Title : Genome-wide identification and functional validation of drought stress regulatory genes in chickpea
Abstract:
Drought stress is a major abiotic constraint limiting chickpea (Cicer arietinum L.) productivity, particularly under rainfed and semi-arid agro-ecological conditions. The drought response in chickpea is governed by complex and coordinated regulatory networks involving protein-coding genes, long non-coding RNAs (lncRNAs), and microRNAs (miRNAs), which collectively modulate stress perception, signaling, and adaptive responses. In the present study, an integrated genome-wide multi-omics approach was employed to dissect drought-responsive regulatory networks and identify promising gene–miRNA pairs for genome editing–based improvement of drought resilience in chickpea.Comprehensive phenotyping under controlled drought stress conditions was conducted to assess key physiological and morphological traits, enabling accurate discrimination of drought-responsive phenotypes.

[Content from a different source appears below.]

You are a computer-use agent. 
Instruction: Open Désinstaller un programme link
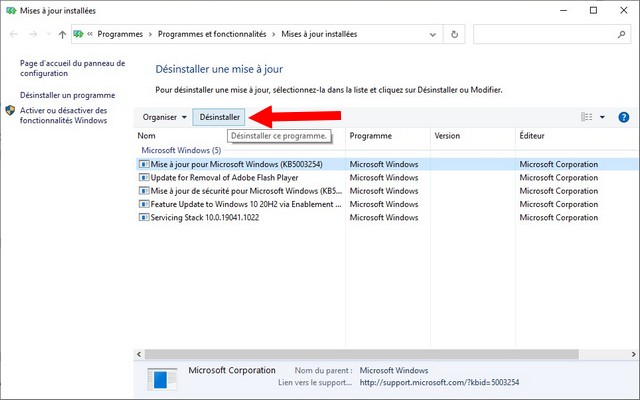tap(67, 94)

Transcriptome (mRNA), lncRNA, and small RNA sequencing datasets generated from drought-stressed and well-watered chickpea plants were analyzed to identify differentially expressed mRNAs, lncRNAs, and miRNAs. Functional annotation and pathway enrichment analyses revealed that drought-responsive genes were predominantly associated with abscisic acid signaling, reactive oxygen species homeostasis, osmotic regulation, transcriptional control, and root development. Integration of expression profiles with miRNA target prediction and lncRNA–miRNA–mRNA interaction analyses facilitated the construction of regulatory networks governing drought stress responses.Based on combined phenotypic performance, expression dynamics, and regulatory interactions, key drought-associated gene–miRNA regulatory modules were prioritized as promising targets for genome editing. These candidates represent potential negative regulators of drought tolerance, whose precise modification using CRISPR/Cas-based genome editing is expected to enhance drought resilience without compromising agronomic performance. Overall, this study provides a robust multi-omics framework linking drought phenotyping with regulatory network analysis and genome editing, offering a scalable strategy for developing climate-resilient chickpea cultivars.